Nelle ultime settimane è esploso il fenomeno ChatGPT. Si tratta di un prototipo di agente conversazionale basato su di un sistema di Intelligenza Artificiale ad apprendimento automatico (machine learning) sviluppato dalla società OpenAI 1, e su cui la stessa Microsoft ha investito oltre dieci miliardi di dollari. “
Un saggio, un articolo, il copione di un film, le risposte di un quiz ma anche del codice informatico: non c’è cosa che con un breve input testuale nella finestra da chat del programma non si possa generare.
Se si chiede a ChatGPT di menzionare le sue fonti rispetto ad un testo che ha prodotto, il chatbot risponde infatti, inevitabilmente, o che non è in grado di indicarle (e che occorre fare riferimento alle banche dati bibliografiche); o indicando fonti bibliografiche largamente “inventate”. Questo perché ChatGPT è stato costruito utilizzando algoritmi di apprendimento automatico, in particolare di Deep Learning. I suoi “dati di allenamento” consistono in moltissimi testi, provenienti da varie fonti, ivi compresi testi accademici.

Consegna:
Scrivi il seguito del brano su ChatGPT, partendo subito dopo l'ultima frase riportata. Le righe qui sotto provengono da un'altra fonte.

Righe fornite:
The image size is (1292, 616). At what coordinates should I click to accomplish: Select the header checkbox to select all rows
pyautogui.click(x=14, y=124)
---
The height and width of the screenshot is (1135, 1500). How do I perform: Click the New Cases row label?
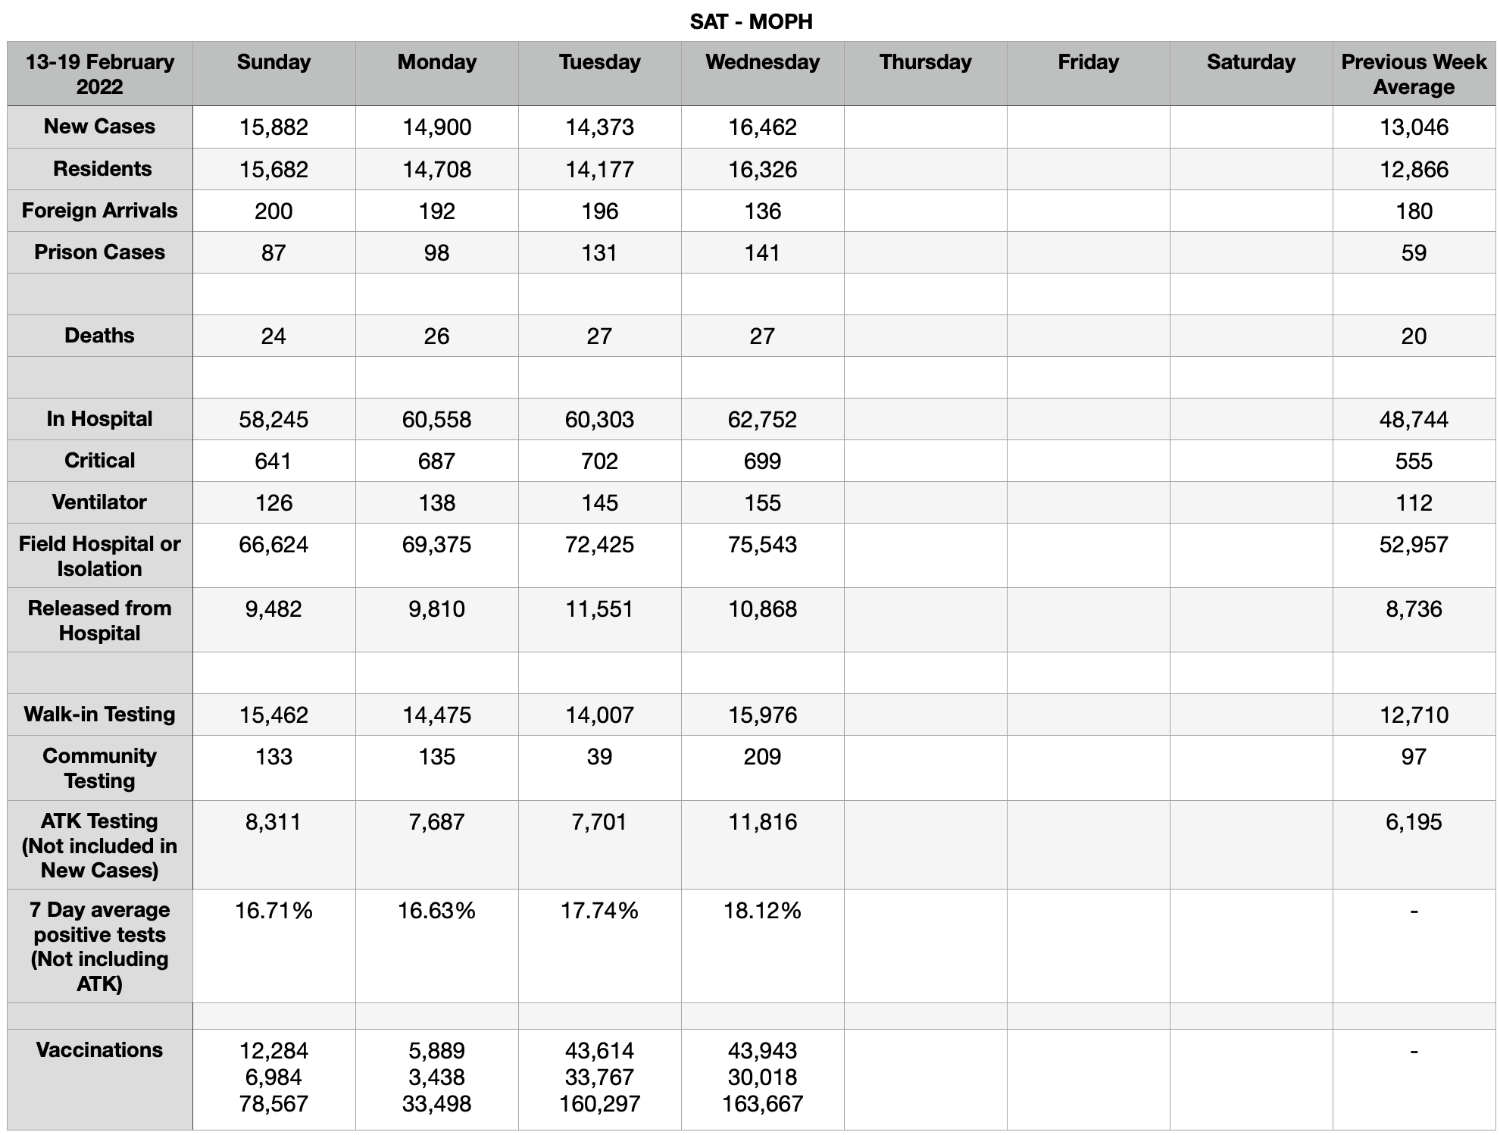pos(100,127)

Risultato:
Tuttavia, l’accuratezza delle risposte dipende in via principale dalla qualità e accuratezza delle informazioni contenute nei suoi dati di allenamento. Inoltre, essendo stato addestrato utilizzando una variante dell’apprendimento non supervisionato che è la c.d. “modellazione del linguaggio mascherato” quando genera una risposta utilizza le conoscenze acquisite dai suoi dati di formazione per generare nuovo testo, completando le informazioni mancanti. Sicché, se “inventare” non è il verbo corretto, vero è, tuttavia, che i testi generati sono a rischio elevato di imprecisione, se non di vero e proprio errore. Certamente, pero, hanno un’apparenza di originalità: e per questo sfuggono anche al controllo dei software antiplagio.
Sapere e comprendere tutto questo è fondamentale, prima di decidere se e come servirsi dello strumento.